Resource utilization
The Infrastructure dashboard provides a detailed view of resources being used by the ClickHouse process. ClickHouse Cloud scrapes and stores metrics displayed on this dashboard from system tables so they can be viewed when a service is idled.
Memory and CPU
The Allocated CPU and Allocated Memory graphs display the total compute resources available for each replica in your service. These allocations can be changed by using ClickHouse Cloud's scaling features.
The Memory Usage and CPU Usage graphs estimate how much CPU and memory is actually being utilized by ClickHouse processes in each replica, including queries as well as background processes like merges.

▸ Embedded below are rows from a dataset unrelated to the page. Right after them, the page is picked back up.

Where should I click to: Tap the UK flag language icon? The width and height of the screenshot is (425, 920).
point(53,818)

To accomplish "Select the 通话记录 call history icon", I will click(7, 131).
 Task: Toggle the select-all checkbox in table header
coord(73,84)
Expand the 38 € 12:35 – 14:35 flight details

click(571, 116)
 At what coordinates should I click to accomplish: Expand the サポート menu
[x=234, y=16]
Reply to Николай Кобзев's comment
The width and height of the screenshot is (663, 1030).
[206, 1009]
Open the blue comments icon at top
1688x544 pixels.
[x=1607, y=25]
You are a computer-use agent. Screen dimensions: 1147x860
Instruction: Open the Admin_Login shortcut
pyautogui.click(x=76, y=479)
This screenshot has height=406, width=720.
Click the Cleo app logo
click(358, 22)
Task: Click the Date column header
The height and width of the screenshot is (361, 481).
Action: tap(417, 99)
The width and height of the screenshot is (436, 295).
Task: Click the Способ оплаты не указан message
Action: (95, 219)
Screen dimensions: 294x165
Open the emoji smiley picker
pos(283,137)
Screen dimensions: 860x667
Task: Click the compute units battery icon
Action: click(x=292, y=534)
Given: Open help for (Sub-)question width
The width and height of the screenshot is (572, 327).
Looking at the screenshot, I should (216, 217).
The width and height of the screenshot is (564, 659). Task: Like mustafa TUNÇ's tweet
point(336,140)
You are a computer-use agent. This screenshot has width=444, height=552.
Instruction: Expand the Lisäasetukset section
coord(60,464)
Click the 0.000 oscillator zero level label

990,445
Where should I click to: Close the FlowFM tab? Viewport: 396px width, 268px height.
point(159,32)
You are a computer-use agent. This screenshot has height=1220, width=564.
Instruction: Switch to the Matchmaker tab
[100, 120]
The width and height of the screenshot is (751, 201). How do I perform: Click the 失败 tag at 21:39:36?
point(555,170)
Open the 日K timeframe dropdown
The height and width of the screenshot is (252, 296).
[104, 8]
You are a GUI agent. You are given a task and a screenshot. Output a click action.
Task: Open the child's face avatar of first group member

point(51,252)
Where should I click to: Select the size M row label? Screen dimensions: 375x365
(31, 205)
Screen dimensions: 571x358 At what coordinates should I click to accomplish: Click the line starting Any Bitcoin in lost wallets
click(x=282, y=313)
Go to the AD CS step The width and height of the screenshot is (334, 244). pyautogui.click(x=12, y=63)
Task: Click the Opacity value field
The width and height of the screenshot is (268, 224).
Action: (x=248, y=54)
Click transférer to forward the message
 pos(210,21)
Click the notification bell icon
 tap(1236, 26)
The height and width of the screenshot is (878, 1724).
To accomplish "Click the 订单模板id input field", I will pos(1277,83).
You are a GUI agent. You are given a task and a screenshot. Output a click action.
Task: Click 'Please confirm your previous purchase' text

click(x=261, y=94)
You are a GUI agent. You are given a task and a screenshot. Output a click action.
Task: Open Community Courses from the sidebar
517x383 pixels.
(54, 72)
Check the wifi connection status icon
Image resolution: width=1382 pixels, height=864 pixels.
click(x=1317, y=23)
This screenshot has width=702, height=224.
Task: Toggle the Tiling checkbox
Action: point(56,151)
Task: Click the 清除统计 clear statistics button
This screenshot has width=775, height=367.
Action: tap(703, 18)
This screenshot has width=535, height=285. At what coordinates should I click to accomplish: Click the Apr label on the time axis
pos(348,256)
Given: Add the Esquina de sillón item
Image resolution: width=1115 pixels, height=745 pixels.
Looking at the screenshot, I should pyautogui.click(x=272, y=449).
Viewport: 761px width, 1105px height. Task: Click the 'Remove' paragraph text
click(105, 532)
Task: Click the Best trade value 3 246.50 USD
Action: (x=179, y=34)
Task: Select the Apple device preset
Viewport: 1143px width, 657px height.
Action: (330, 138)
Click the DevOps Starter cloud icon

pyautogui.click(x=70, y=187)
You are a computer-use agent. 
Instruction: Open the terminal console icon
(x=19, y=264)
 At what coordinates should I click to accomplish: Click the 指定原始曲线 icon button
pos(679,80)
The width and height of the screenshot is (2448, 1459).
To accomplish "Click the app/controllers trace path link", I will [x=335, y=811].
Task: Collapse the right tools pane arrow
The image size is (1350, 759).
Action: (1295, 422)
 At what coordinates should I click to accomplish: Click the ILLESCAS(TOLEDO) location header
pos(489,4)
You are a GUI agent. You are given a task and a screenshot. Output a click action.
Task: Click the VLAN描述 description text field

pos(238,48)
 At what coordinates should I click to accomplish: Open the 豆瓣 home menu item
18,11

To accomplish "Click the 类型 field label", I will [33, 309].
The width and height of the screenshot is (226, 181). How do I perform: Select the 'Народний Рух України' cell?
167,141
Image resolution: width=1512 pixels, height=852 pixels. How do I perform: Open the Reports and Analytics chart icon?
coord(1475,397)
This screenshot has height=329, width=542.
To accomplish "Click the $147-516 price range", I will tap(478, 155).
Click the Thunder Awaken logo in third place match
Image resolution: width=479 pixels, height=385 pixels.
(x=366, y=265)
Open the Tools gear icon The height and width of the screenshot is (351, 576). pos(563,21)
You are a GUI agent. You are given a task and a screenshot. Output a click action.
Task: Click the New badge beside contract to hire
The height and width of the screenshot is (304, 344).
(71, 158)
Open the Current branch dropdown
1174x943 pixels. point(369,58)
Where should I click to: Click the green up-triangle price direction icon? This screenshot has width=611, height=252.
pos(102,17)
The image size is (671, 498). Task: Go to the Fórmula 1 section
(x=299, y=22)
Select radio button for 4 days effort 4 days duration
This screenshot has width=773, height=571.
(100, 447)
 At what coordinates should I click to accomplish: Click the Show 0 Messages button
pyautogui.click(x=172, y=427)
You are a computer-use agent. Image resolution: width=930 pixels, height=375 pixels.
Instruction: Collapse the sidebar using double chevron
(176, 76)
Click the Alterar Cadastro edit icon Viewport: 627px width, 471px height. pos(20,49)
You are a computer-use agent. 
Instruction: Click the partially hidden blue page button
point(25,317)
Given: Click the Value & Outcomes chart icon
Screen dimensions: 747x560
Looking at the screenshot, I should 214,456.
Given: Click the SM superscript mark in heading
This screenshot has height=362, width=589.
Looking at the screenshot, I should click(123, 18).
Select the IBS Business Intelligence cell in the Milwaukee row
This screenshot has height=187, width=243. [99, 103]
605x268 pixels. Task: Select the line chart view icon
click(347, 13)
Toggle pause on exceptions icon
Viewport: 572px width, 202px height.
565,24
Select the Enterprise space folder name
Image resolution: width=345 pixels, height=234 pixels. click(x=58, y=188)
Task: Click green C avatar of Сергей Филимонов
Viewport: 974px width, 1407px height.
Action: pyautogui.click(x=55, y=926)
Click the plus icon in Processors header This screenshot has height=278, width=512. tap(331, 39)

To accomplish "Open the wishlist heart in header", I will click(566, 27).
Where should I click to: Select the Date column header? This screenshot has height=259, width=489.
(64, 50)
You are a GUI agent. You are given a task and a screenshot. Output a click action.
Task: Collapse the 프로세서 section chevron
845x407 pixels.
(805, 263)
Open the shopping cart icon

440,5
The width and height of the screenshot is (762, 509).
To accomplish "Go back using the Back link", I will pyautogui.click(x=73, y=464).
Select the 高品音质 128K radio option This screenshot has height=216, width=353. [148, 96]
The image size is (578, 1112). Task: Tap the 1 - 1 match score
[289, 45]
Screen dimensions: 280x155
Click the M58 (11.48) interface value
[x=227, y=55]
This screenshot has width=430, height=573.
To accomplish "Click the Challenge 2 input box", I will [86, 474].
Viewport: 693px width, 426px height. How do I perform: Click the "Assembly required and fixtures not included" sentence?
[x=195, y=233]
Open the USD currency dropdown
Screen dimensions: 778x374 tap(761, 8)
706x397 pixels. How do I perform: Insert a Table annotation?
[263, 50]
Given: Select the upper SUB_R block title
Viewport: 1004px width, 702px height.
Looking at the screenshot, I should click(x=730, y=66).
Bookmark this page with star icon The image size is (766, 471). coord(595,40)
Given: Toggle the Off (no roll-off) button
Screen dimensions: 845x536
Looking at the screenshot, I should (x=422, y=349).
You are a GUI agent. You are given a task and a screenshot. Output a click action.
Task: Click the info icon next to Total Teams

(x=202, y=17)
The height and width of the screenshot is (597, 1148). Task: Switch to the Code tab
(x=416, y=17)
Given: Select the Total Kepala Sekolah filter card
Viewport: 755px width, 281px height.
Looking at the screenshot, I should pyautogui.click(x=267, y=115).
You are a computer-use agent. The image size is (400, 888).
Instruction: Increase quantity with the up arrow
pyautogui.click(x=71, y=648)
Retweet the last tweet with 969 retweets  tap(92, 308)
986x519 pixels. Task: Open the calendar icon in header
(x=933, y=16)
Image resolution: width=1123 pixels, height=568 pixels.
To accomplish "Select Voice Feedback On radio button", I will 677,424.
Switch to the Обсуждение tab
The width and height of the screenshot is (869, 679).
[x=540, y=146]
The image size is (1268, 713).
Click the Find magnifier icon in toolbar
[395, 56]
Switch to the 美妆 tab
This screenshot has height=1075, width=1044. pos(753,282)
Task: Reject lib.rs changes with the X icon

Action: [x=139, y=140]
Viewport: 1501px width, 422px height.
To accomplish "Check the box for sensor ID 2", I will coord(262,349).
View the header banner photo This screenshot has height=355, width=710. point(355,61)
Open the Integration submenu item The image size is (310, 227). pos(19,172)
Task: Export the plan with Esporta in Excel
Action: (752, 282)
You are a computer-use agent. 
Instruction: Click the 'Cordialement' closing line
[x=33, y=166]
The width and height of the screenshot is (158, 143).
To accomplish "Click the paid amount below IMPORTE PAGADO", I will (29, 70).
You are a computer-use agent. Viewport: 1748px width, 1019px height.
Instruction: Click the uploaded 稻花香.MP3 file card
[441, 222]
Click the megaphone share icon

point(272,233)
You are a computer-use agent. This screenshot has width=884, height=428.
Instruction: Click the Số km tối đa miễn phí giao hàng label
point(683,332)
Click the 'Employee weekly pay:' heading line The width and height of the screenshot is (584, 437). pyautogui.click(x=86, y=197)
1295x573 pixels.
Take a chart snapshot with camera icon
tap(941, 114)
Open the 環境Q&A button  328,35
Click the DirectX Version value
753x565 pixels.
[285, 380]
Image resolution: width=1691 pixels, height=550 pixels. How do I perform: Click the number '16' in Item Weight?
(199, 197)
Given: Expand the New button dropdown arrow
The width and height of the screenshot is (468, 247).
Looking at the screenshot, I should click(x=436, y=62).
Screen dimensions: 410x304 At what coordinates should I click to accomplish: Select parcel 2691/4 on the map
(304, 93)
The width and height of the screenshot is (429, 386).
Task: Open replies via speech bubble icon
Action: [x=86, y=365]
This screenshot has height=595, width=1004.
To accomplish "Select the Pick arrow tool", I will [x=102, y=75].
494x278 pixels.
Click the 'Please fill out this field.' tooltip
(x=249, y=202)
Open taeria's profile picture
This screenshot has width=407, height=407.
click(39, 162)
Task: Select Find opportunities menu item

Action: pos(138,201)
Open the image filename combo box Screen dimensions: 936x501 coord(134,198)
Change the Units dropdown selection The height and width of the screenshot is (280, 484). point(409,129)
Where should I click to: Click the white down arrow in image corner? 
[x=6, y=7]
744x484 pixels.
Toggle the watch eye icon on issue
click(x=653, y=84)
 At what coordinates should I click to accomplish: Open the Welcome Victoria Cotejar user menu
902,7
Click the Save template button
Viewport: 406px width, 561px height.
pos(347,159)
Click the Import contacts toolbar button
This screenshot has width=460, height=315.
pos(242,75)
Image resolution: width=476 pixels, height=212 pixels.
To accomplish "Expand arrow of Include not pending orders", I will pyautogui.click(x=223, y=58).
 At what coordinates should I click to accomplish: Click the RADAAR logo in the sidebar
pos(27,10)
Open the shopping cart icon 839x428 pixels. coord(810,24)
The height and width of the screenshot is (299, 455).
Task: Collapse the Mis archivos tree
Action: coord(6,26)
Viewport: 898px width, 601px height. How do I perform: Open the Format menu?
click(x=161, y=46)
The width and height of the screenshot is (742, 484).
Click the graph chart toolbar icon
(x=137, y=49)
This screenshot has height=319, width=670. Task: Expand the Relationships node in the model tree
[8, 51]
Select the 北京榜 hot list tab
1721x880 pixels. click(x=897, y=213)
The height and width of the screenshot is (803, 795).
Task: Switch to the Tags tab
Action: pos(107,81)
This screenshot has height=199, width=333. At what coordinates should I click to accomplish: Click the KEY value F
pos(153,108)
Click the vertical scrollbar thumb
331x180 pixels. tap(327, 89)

If the memory or CPU utilization is approaching the allocated memory or CPU, you may begin to experience performance degradation. To resolve, we recommend:
- Optimizing your queries
- Changing the partitioning of your table engines
- Adding more compute resources to your service using scaling
These are the corresponding system table metrics displayed on these graphs:
| Graph | Corresponding metric name | Aggregation | Notes |
|---|---|---|---|
| Allocated memory | CGroupMemoryTotal | Max | |
| Allocated CPU | CGroupMaxCPU | Max | |
| Memory used | MemoryResident | Max | |
| CPU used | System CPU metric | Max | ClickHouseServer_UsageCores via Prometheus endpoint |
Data transfer
Graphs display data ingress and egress from ClickHouse Cloud. Learn more about network data transfer.
Advanced dashboard
This dashboard is a modified version of the built-in advanced observability dashboard, with each series representing metrics per replica. This dashboard can be useful for monitoring and troubleshooting ClickHouse-specific issues.
ClickHouse Cloud scrapes and stores metrics displayed on this dashboard from system tables so they can be viewed even when a service is idled. Accessing these metrics does not issue a query to the underlying service and will not wake idle services.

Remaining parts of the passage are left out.